The indications that litigation may be forthcoming must be more than “vague” statements and the “mere existence of a dispute does not necessarily mean that parties should reasonably anticipate litigation[.]” Goodman v. Praxair Servs., 632 F. Supp. 2d 494, 510 (D. Md. 2009). Thus, a demand letter may be a sufficient warning that litigation is on the horizon and a letter advising that an attorney has been retained will certainly trigger the duty to preserve. Id. at 511. Conversely, letters written in the midst of the parties’ dispute do not necessarily trigger the duty. In Cache La Pourdre Feeds, LLC v. Land O’Lakes Farmland Feed, LLC, 244 F.R.D. 614, 622 (D. Colo. 2007), a letter stating that its purpose was to put the defendant on notice of the plaintiff’s trademark rights and “determine whether this situation can be resolved without litigation” did not trigger a duty to preserve. These cases demonstrate that the determination of the trigger date on the duty to preserve is a fact-intensive inquiry.
Also of note is the inter-relationship between the timing of the duty to preserve and application of the work product privilege. In Siani v. State Univ. of New York at Farmingdale, No 09-407, 2010 WL 3170664 (E.D.N.Y. Aug. 10, 2010), for example, the plaintiff argued the defendant had a duty to preserve evidence a full year prior to the filing of the complaint because the defendant retained a law firm at that point to represent it in connection with the plaintiff’s allegations of ongoing discrimination. The defendant was hard-pressed to argue to the contrary given that it had marked documents as protected by the work-product privilege around that same time. Id. at *5. The Court reasoned that the “commonsense conclusion” dictated that if “litigation was reasonably foreseeable for one purpose in January 2008, it was reasonably foreseeable for all purposes.” Id.
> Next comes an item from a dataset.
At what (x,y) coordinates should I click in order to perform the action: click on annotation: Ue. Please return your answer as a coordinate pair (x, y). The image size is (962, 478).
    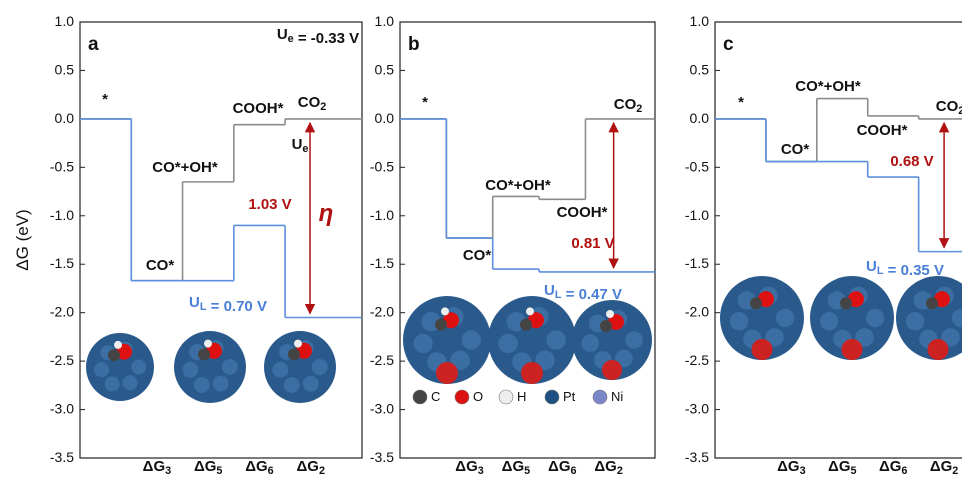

In conclusion, whether and when a party reasonably anticipates litigation, thereby, triggering the duty to preserve electronic evidence depends on many factors, including but not limited to, who within the defendant organization anticipates the litigation, the clarity of the threat, and when privileged documents are created and labeled as such. A reasoned evaluation of all factors is needed and the organization is under a duty to re-evaluate should new information present itself.